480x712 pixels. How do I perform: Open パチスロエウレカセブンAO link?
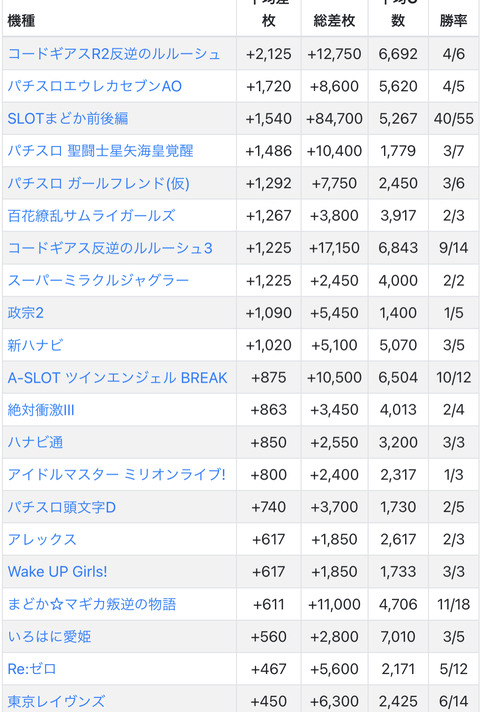(x=94, y=86)
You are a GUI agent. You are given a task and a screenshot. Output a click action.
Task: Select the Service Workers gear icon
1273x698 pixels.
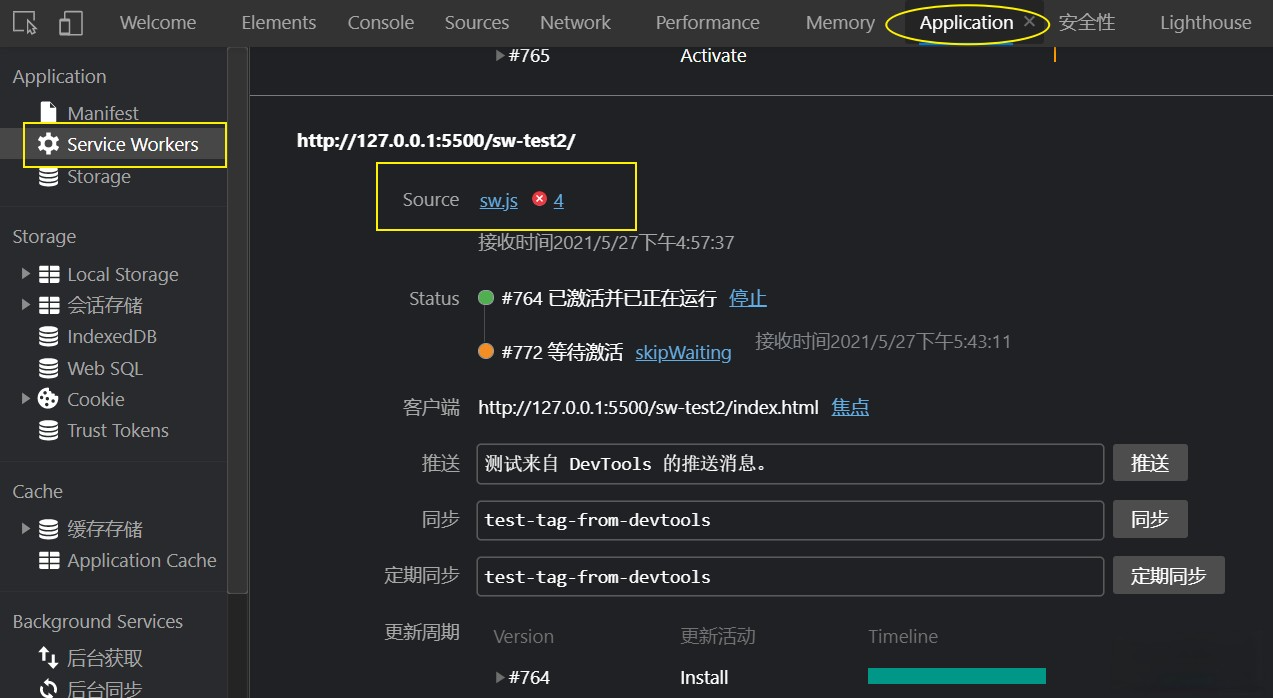(x=48, y=144)
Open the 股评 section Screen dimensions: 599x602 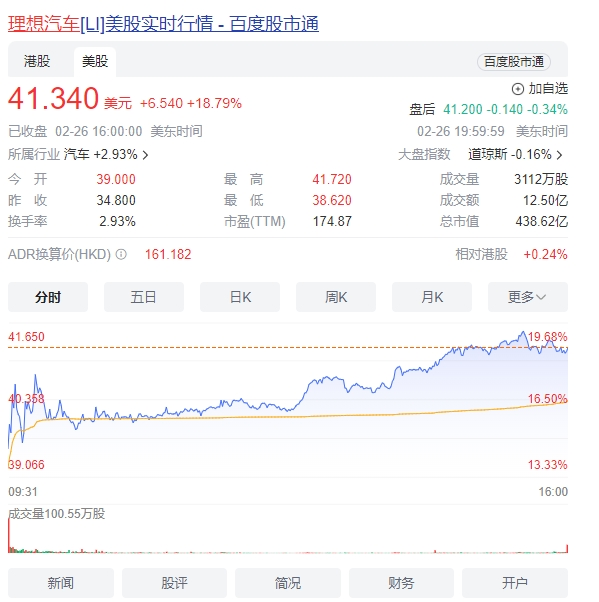pos(174,583)
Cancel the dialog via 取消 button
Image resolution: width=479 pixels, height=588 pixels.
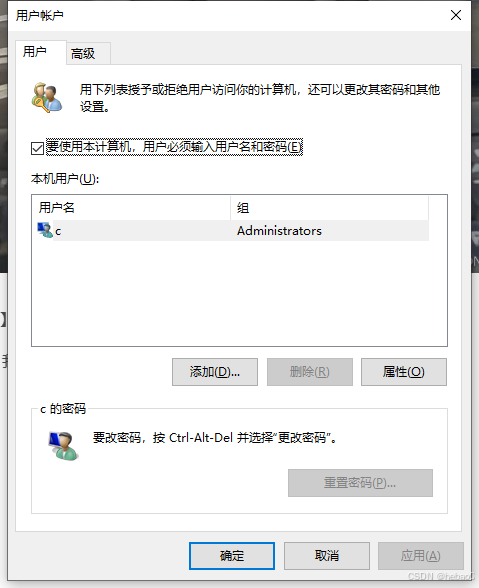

:: Task details ::
Pull out every line of the material above that contains the word "pixels".

:: Response below ::
480x712 pixels. How do I perform: Open パチスロエウレカセブンAO link?
1273x698 pixels.
Image resolution: width=479 pixels, height=588 pixels.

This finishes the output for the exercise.